When finance reruns the comparison, the twelve percent gap shrinks to roughly low single digits — and that is before any allowance is made for the Tuesday afternoon when a consignment is held at the port because a dangerous-goods field on the declaration was mis-entered.

Aisha goes with DDP. Not because she couldn’t have run the import herself. Because the saving was smaller than the operational and liability surface area it would have opened up. Her job is to keep dessert bars supplied with cream. It is not to become a customs operator.

This is the calculation almost every honest foodservice buyer reaches when they actually do the maths.

Common Procurement Mistakes Around Import Terms

A short list, drawn from conversations with buyers who have been on the wrong end of an EXW quote.

1. Comparing only landed price. The EXW quote isn’t a landed price. It’s the goods at the seller’s gate. The landed price is what you actually pay, and on cylinder gas it always includes broker fees, dangerous-goods handling, and internal time.

2. Assuming the freight forwarder handles HMRC. A freight forwarder moves the goods. A customs broker files the entry. The two are sometimes the same company, sometimes not, and the contract you sign with each is different. If your forwarder isn’t explicitly contracted as your broker, you do not have a broker.

3. Ignoring the duty + VAT cash-flow. Even with Postponed VAT Accounting in place, duty is payable. On large-format consignments at year-end, that is real working capital tied up for the wrong reason.

4. Underestimating internal time. Every import the IOR processes is real hours from your logistics, finance, and ops teams. Six containers a year is a fortnight of cumulative internal time you didn’t have on the spreadsheet.

5. Underestimating compliance exposure. A misdeclared dangerous-goods entry is not a billing dispute. It is a regulatory matter, and the regulator’s counterparty is you, not your supplier.

If any one of these reads as new information, the EXW quote was not as cheap as it looked.

How BCC Operates DDP

BCC operates as importer of record where applicable for UK and EU foodservice buyers purchasing through our container and pallet order channels. That means the customs declaration is filed under our footprint, the broker is contracted by us, the duty and import VAT are settled by us, and the documentation set is delivered to your warehouse with the goods.

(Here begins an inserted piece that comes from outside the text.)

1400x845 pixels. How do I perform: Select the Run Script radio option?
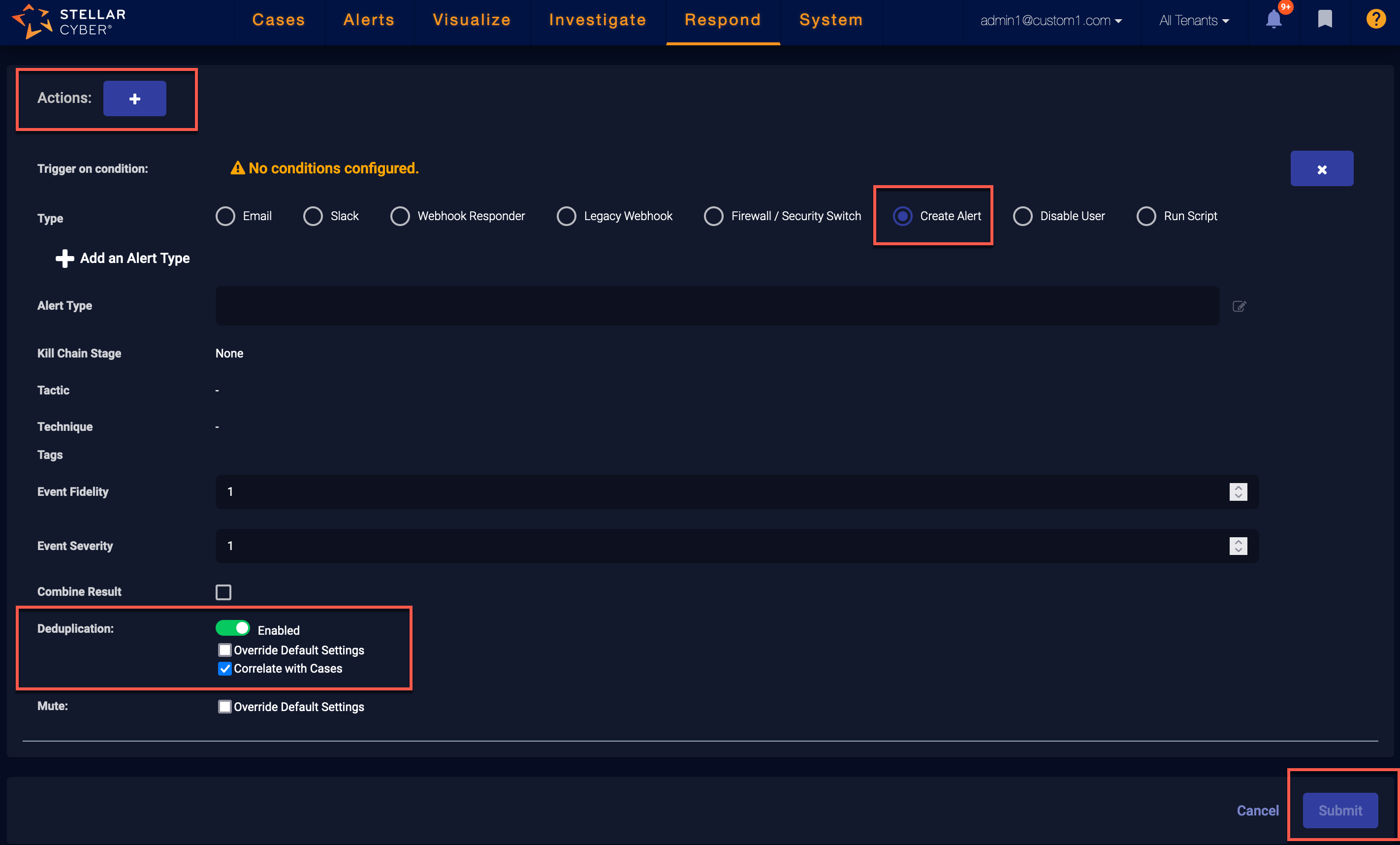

The qualification process — what we ask for from buyers before opening a wholesale account — is documented on the wholesale qualification page. The documentation we provide on every delivery is itemised on the quality documentation page. The brand-by-brand procurement decision (Smartwhip vs Cream Deluxe vs Fastgas) sits in the brand decision framework, and the underlying food-grade supplier credentials are on the food-grade N2O supplier UK pillar.

We do not offer EXW as a default on cylinder gas to UK or EU foodservice buyers. The reasons are in the article you’ve just read.

Next Step

If you’ve been quoted EXW or FCA on cream chargers or N2O tanks and you want a clean DDP comparison — landed cost, documentation set, lead time, payment terms — start with the qualification page. It takes about five minutes and tells us what we need to know to quote properly.

If you’re already in conversation with us, send the EXW quote across. We will walk through it line by line and tell you, honestly, where the gap is real and where it isn’t.

And if you’re the buyer who has read all of this and decided you would genuinely like to run the import yourself — fair enough. That is a real and defensible choice for some operations. We are equally happy to sell on FCA terms to buyers who have built that capability deliberately. The point of this guide is not to insist on DDP. It is to make sure the choice is made with eyes open, on a full cost comparison, not a headline number.

The Tuesday afternoon at the port is a real Tuesday afternoon. It belongs to whoever signed the IOR line.